Talk about awkward moments in the elevator.
“What we want to focus on is serving our membership,” said Kim Roberts Hedgpeth, AFTRA’s newly relocated national executive director. “Many of our members are dual cardholders, so there’s a convenience to our members.”
Hedgpeth, who expects to continue crisscrossing the country for business on both coasts, moved into a house in Los Angeles with her husband last week.
“We are enjoying the benefits of a California backyard,” Hedgpeth grinned. “We’re enjoying the orange tree in the rental property we’ve moved into, and for somebody coming here from New York, that’s a real treat.”
The union’s top paid exec was preceded in her move from New York by several other staffers from AFTRA’s equal-employment and finance departments. Those eight staffers joined existing Los Angeles operations, including a four-person communications department and several employees in the sound recordings and entertainment programming departments.
Entertainment programming, which services contracts with producers of TV shows, is a growing area of operations for AFTRA — much to the chagrin of SAG officials.
Many at SAG, which represents broadcast TV actors and some on cable shows, believe that AFTRA has been using too loose an interpretation of jurisdictional agreements between the unions in organizing primetime programming shot digitally. They also grouse that AFTRA often settles for contract terms that are less generous than those in SAG pacts, undermining SAG’s ability to secure lucrative new contracts of its own.
The debate over such issues has gone on for years and figured in the defeat of a 2003 proposal to merge SAG and AFTRA. But for the first time recently, the animus has threatened even the unions’ long-standing joint bargaining relationship for the all-important film and TV contract with the Alliance of Motion Picture & Television Producers.
The SAG national board recently affirmed that joint negotiating relationship but with a controversial proviso involving the concept of bloc voting.

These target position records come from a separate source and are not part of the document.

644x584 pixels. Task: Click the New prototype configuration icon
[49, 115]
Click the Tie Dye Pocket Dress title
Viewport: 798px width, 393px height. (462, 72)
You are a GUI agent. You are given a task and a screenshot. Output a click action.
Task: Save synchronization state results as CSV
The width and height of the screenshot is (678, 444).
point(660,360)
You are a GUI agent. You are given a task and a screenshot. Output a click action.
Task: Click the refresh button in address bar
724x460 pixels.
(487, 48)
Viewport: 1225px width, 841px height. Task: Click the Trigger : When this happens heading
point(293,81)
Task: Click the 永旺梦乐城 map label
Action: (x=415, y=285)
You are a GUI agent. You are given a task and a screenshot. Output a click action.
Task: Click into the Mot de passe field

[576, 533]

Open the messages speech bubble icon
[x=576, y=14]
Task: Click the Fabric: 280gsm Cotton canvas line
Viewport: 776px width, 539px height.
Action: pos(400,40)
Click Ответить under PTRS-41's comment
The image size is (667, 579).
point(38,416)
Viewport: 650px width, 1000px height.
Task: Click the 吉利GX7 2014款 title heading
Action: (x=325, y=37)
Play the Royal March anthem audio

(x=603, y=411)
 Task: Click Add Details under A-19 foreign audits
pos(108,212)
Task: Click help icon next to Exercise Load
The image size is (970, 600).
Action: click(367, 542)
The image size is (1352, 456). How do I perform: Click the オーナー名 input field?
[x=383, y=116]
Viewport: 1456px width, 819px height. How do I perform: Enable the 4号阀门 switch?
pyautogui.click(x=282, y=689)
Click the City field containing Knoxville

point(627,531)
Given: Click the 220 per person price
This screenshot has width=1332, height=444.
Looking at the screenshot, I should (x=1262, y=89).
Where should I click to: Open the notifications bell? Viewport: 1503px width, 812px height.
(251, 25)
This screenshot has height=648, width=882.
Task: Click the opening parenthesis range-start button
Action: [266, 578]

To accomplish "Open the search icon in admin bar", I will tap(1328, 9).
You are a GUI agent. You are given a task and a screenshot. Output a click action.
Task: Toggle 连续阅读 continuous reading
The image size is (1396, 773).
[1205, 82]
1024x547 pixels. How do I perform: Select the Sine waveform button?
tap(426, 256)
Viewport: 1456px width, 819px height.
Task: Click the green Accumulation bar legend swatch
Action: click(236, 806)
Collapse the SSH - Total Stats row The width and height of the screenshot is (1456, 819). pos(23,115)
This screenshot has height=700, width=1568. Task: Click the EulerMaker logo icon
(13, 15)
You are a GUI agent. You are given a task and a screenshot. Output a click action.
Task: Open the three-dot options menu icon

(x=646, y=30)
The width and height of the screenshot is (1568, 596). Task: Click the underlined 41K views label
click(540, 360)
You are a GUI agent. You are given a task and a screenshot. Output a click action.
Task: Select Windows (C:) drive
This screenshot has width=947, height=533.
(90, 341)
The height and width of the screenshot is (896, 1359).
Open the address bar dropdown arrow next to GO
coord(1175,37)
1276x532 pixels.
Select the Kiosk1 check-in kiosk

Once talks commence — likely sometime after Jan. 1, with the current film and TV pact to expire in June — SAG intends to count votes of SAG members on the negotiating committee separately and then cast votes unanimously on bargaining issues.
AFTRA opposes the implementation of bloc voting and demanded an explanation following news reports of the SAG move in July.
“We have received no communication (either) formally or informally on the request that we made of (SAG) on July 31,” Hedgpeth said. “So, as to what exactly the SAG position is, we’ve heard nothing.”
The exec director noted that some national operations remain based in New York, where AFTRA also maintains a New York local office at 39th Street and Madison Avenue. The union’s broadcast and signatory departments remain at that site, as well as the office of AFTRA’s top elected leader, national president Roberta Reardon.
New York also is the location of continuing negotiations on a new sound recordings contract, several weeks after the former pact covering 9,000 recording artists and others expired June 30.
“The issues are quite difficult,” Hedgpeth said. She added that additional sessions will be scheduled after Labor Day.
AFTRA’s board approved moving the union’s headquarters to Los Angeles in 2005, motivated by strategic and financial considerations.
“Los Angeles is our largest local and also an increasingly important center for the various areas of work that AFTRA members are engaged in,” Hedgpeth said.
About 45% of AFTRA’s 70,000 members are based in California.
“Also, the cost of real estate in Midtown Manhattan is significantly higher than in midtown Los Angeles,” the exec director noted.
To accommodate HQ staff, AFTRA made use of existing ninth-floor space that it leases in the Wilshire Boulevard midrise it shares with SAG, which occupies the building’s seventh and eighth floors.
“There was space available in the L.A. local office,” AFTRA spokesman John Hinrichs said. “We’re doing some remodeling here and there, but we’re basically moving people into space that already existed.”
AFTRA and SAG maintain large, separate boardrooms on the ground floor of the building, where stage actors union Actors’ Equity also maintains offices.
As for any occasional awkwardness among AFTRA and SAG employees who find themselves sharing the occasional elevator ride, Hinrichs said, “The staffs still try to keep a collegial relationship.”
SAG spokeswoman Pamela Greenwalt sounded a similar note of civility.
“We’ve been in the same building with AFTRA for years and think it’s great for the members and for the organizations to be housed near each other,” she said.